(DATA RECORDS)
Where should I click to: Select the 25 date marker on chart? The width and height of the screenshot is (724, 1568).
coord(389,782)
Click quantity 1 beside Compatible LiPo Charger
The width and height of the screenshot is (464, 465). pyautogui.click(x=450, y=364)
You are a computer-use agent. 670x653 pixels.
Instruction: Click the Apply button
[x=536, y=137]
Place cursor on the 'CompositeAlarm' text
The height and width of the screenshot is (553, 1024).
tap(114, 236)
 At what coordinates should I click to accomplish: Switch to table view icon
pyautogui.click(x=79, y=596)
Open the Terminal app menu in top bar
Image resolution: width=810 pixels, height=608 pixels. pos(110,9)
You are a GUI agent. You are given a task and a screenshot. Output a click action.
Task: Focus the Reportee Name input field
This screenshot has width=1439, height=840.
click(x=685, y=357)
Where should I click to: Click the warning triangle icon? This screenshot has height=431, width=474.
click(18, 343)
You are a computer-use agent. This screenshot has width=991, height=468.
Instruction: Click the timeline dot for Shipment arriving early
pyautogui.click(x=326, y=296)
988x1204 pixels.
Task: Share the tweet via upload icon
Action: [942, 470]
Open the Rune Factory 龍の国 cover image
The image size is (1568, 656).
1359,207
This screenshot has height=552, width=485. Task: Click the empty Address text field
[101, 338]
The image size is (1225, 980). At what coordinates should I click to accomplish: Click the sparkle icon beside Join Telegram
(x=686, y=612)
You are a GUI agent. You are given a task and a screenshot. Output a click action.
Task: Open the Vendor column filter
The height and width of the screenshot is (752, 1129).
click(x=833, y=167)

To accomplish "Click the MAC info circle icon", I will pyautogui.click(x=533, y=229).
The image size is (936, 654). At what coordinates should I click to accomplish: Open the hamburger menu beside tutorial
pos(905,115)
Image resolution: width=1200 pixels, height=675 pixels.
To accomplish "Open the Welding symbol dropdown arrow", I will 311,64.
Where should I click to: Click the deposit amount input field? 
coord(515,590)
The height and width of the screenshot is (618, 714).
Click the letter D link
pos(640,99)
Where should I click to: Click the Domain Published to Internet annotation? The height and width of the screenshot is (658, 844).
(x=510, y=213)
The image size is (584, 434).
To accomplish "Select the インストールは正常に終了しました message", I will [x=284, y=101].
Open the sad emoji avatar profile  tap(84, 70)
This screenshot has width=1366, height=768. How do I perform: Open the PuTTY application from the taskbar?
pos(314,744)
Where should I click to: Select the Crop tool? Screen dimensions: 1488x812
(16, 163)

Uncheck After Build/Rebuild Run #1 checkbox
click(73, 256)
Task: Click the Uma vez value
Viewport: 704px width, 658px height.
(End DATA RECORDS)
▸ YOUR INSTRUCTIONS
Line by line, return the whole listing without a single difference.

▸ RESULT OF THE EXERCISE
Where should I click to: Select the 25 date marker on chart? The width and height of the screenshot is (724, 1568).
coord(389,782)
Click quantity 1 beside Compatible LiPo Charger
The width and height of the screenshot is (464, 465). pyautogui.click(x=450, y=364)
You are a computer-use agent. 670x653 pixels.
Instruction: Click the Apply button
[x=536, y=137]
Place cursor on the 'CompositeAlarm' text
The height and width of the screenshot is (553, 1024).
tap(114, 236)
 At what coordinates should I click to accomplish: Switch to table view icon
pyautogui.click(x=79, y=596)
Open the Terminal app menu in top bar
Image resolution: width=810 pixels, height=608 pixels. pos(110,9)
You are a GUI agent. You are given a task and a screenshot. Output a click action.
Task: Focus the Reportee Name input field
This screenshot has width=1439, height=840.
click(x=685, y=357)
Where should I click to: Click the warning triangle icon? This screenshot has height=431, width=474.
click(18, 343)
You are a computer-use agent. This screenshot has width=991, height=468.
Instruction: Click the timeline dot for Shipment arriving early
pyautogui.click(x=326, y=296)
988x1204 pixels.
Task: Share the tweet via upload icon
Action: [942, 470]
Open the Rune Factory 龍の国 cover image
The image size is (1568, 656).
1359,207
This screenshot has height=552, width=485. Task: Click the empty Address text field
[101, 338]
The image size is (1225, 980). At what coordinates should I click to accomplish: Click the sparkle icon beside Join Telegram
(x=686, y=612)
You are a GUI agent. You are given a task and a screenshot. Output a click action.
Task: Open the Vendor column filter
The height and width of the screenshot is (752, 1129).
click(x=833, y=167)

To accomplish "Click the MAC info circle icon", I will pyautogui.click(x=533, y=229).
The image size is (936, 654). At what coordinates should I click to accomplish: Open the hamburger menu beside tutorial
pos(905,115)
Image resolution: width=1200 pixels, height=675 pixels.
To accomplish "Open the Welding symbol dropdown arrow", I will 311,64.
Where should I click to: Click the deposit amount input field? 
coord(515,590)
The height and width of the screenshot is (618, 714).
Click the letter D link
pos(640,99)
Where should I click to: Click the Domain Published to Internet annotation? The height and width of the screenshot is (658, 844).
(x=510, y=213)
The image size is (584, 434).
To accomplish "Select the インストールは正常に終了しました message", I will [x=284, y=101].
Open the sad emoji avatar profile  tap(84, 70)
This screenshot has width=1366, height=768. How do I perform: Open the PuTTY application from the taskbar?
pos(314,744)
Where should I click to: Select the Crop tool? Screen dimensions: 1488x812
(16, 163)

Uncheck After Build/Rebuild Run #1 checkbox
click(73, 256)
Task: Click the Uma vez value
Viewport: 704px width, 658px height.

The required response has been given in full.